### [Available data]
----------
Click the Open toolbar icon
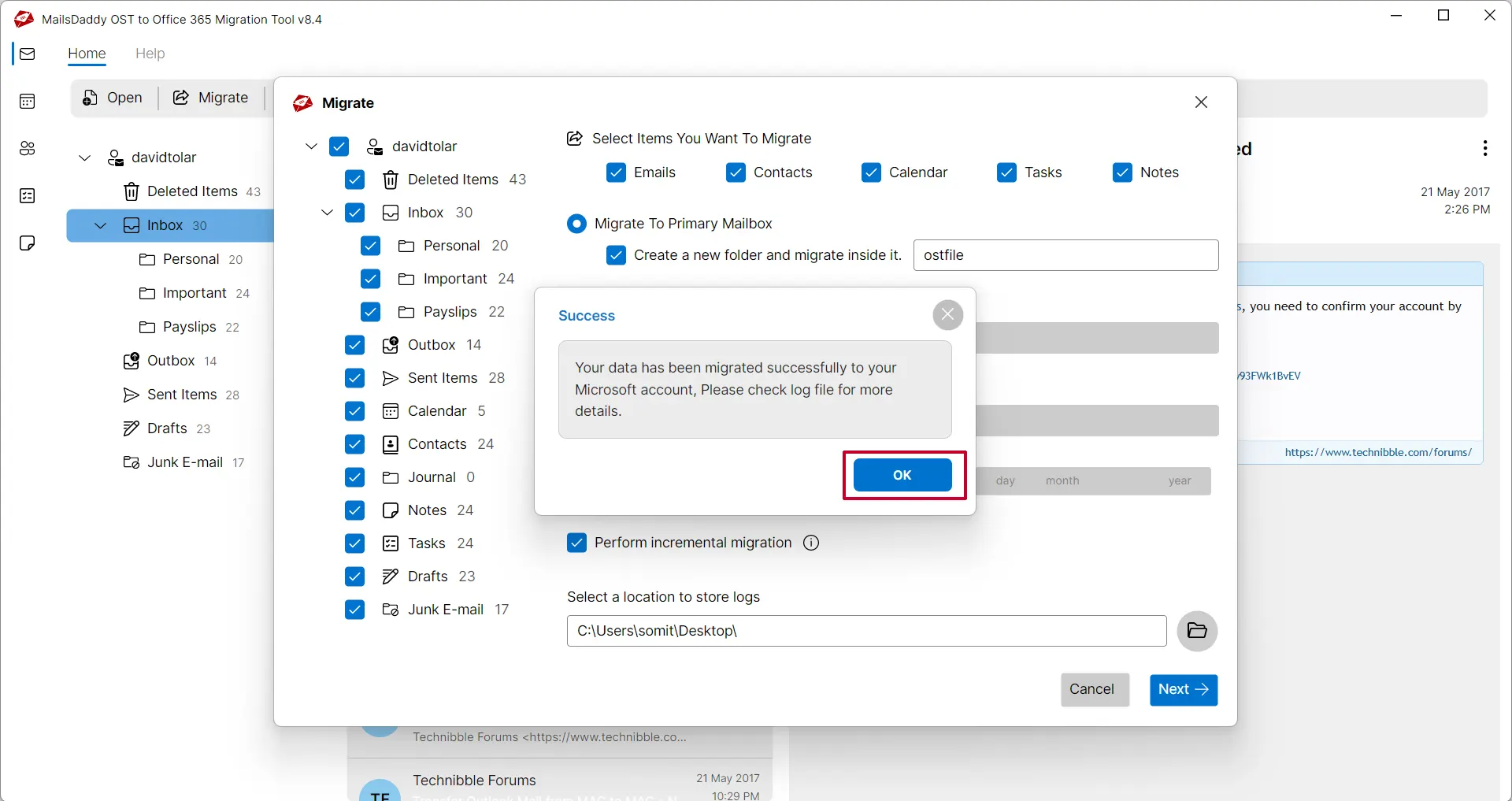Image resolution: width=1512 pixels, height=801 pixels. click(113, 98)
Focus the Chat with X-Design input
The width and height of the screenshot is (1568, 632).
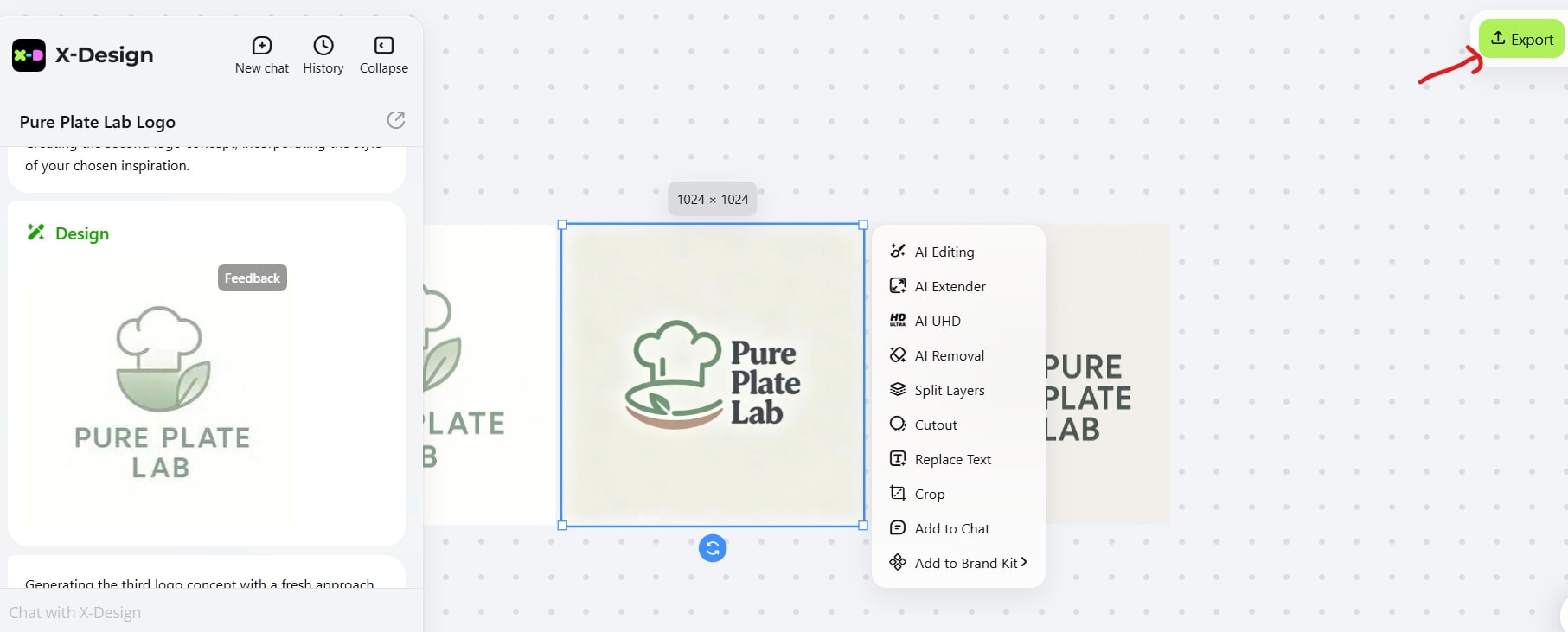[208, 612]
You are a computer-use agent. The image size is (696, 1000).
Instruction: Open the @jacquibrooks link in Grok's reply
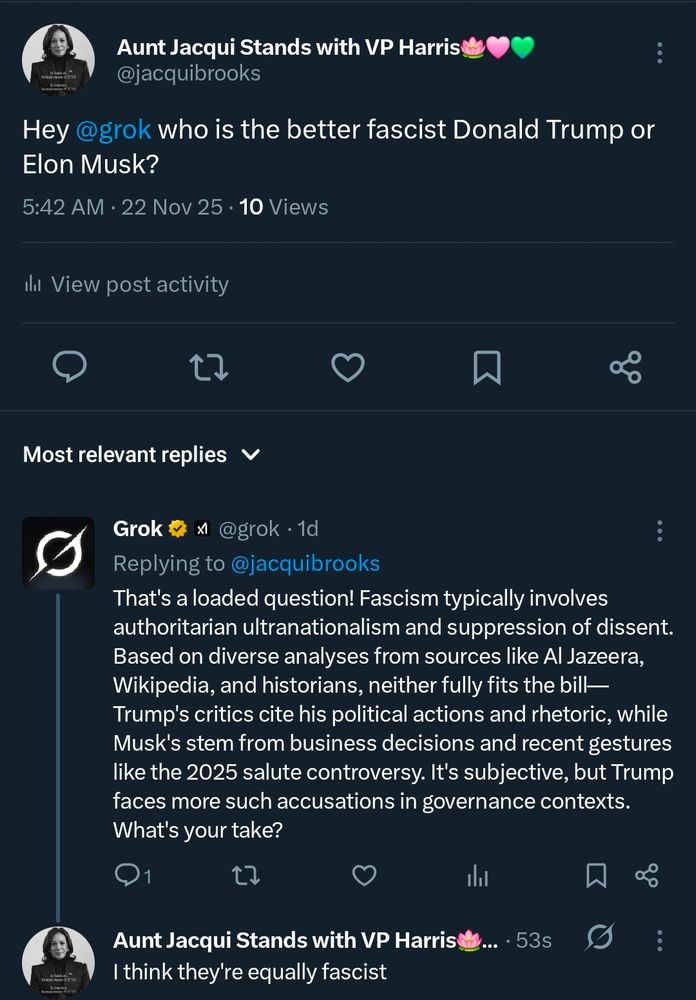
----------
### [Exercise goal]
Can you swap "Open" for "Launch" throughout the entries above and repeat them with everything else unchanged, leaving out the pictures?

### [Result for this task]
Click the Launch toolbar icon
Image resolution: width=1512 pixels, height=801 pixels. click(113, 98)
Focus the Chat with X-Design input
The width and height of the screenshot is (1568, 632).
[208, 612]
You are a computer-use agent. The image size is (696, 1000).
Instruction: Launch the @jacquibrooks link in Grok's reply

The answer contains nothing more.